The SL's cabin is anything but cramped, with more than enough space for two very tall adults. Seat adjustments are motorized, as is the steering-wheel adjustment, with three memory positions and an Easy Exit mode that automatically slides the seat back and retracts and lifts the steering wheel when you open the door of the stopped Roadster.
A small parcel shelf and a pair of storage compartments accomodate any man bags, purses, or other odds and ends that you don't want flying away when the top drops. This is a trivial nitpick, but the cupholders are located so far back on the center console that this car might as well not even have them. I'd recommend a "No drinking in the Benz" rule, but I may just be overprotective of this $105,500 toy.
The SL Roadster comes packed with a number of features that make open-air motoring a pleasant experience, even during one of San Francisco's chilly, foggy mornings. A motorized windscreen can be raised to reduce buffeting at freeway speeds; Mercedes' Air Scarf system blows warm air onto the passengers' necks from the headrests to cut the chill; the automatic climate controls adjust automatically for top-down motoring; and heated and ventilated seating surfaces gently warm or cool your bottom and back. With the side windows and windscreen up and the Air Scarf and heated seats keeping me toasty, there's no situation short of snow or rain that could convince me not to take a moment and drop the top. Wind noise is so low that I was able to have a conversation with my passenger or make a hands-free call without shouting. Factor in four-level seat massage motors and driving the SL550 with the adaptive cruise control set to 85 mph is downright relaxing. Hopefully, not so relaxing that you doze off, or the Attention Assist drowsiness detection system will start beeping at you.

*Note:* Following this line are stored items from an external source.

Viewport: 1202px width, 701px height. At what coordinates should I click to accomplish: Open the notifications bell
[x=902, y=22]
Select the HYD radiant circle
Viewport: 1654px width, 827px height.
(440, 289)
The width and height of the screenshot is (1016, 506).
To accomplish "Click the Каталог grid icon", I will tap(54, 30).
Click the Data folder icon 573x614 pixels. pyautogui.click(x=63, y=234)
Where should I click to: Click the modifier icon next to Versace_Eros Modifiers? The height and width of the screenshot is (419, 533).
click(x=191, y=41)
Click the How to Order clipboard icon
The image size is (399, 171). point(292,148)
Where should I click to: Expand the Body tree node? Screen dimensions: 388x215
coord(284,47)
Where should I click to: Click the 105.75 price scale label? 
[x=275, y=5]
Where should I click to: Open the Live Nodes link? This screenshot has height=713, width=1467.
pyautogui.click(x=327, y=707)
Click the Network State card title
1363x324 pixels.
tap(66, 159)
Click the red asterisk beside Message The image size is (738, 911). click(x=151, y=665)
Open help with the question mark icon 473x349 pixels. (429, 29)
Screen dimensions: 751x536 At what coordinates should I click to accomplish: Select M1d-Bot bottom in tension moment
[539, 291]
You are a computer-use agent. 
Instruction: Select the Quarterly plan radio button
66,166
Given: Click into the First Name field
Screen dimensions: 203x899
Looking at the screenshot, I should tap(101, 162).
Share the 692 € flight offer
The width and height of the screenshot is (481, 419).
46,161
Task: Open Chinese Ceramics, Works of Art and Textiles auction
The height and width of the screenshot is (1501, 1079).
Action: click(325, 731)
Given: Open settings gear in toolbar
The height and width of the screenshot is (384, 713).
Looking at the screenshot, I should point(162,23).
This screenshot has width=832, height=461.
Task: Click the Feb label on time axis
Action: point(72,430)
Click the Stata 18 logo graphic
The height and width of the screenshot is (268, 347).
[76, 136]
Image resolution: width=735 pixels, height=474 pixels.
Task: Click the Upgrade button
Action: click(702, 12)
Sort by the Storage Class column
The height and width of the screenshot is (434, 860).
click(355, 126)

Of course, there may be a time when you have to raise the top and treat the SL like a coupe. With the top up, the SL goes from remarkably quiet for a Roadster to silent as a tomb. However, that doesn't mean that you shouldn't still be able to enjoy the sky, which is where the optional (and ridiculously named) Mercedes-Benz Magic Sky Control comes in. This $2,500 transparent glass roof panel blocks UV and IR light from entering the cabin while still letting visible light in. However, at the touch of a button, the glass can be made almost completely opaque, shading the driver and passenger from the sun. It's pretty amazing and drew many oohs and ahhs from passengers. If you've ever seen an automatically dimming rearview mirror, you already have a pretty good idea of how this "tint on demand" system works on a much smaller scale.
Performance and handling
Under the SL's hood hums a 4.6-liter V-8 biturbo engine that's as much a work of art as the chassis. Direct-injection technology, a defeatable autostop feature, and an Econ shift program on the seven-speed automatic transmission help this mill to average 16 mpg in the city, 24 mpg on the highway, and 19 mpg according to EPA's combined calculations. These aren't great numbers compared with your average passenger car, but from a machine that makes 429 horsepower and 516 pound-feet of torque, I'll take what I can get.
I'm sure that the stock SL550 Roadster's suspension tune makes it a fantastic handler, but I can't confirm it, because our tester was equipped with the optional $4,090 Active Body Control (ABC) adaptive-suspension package. Like most adaptive-suspension packages, ABC features two modes (Sport and Comfort), but it does quite a bit more. At the tap of a button, the SL can be raised about 2 inches to clear speed bumps and other obstructions at low speeds. As the speed increases, ABC also lowers the vehicle below the static ride height (maxing out at about 0.5 inch at about 80 mph) to reduce wind resistance for better fuel economy and reduced noise and lower the center of gravity for better high-speed stability. While all of this is happening, the four dampers at the corners of the vehicle are constantly adjusting to provide the best responsiveness or comfort. You can watch all of this ride height adjustment and damper tweaking happening on the Comand system's color display alongside a two-axis G-force meter, but I'd recommend that you instead keep those eyes up and ahead.
Around town and on the highway in its most comfortable transmission and ABC setting, the SL550 is probably best described as "effortless." It's got more power than it needs for sliding between stop lights, so it can keep its revs low and gearing tall without compromising responsiveness. With the minimal throttle inputs required to reach and maintain the city-average 35 mph speed limit, the Benz is quiet and smooth. While ABC can't completely obliterate the bumps of San Francisco's lunar downtown street surfaces, it does manage to take most of the harshness out of the bumps, which is good.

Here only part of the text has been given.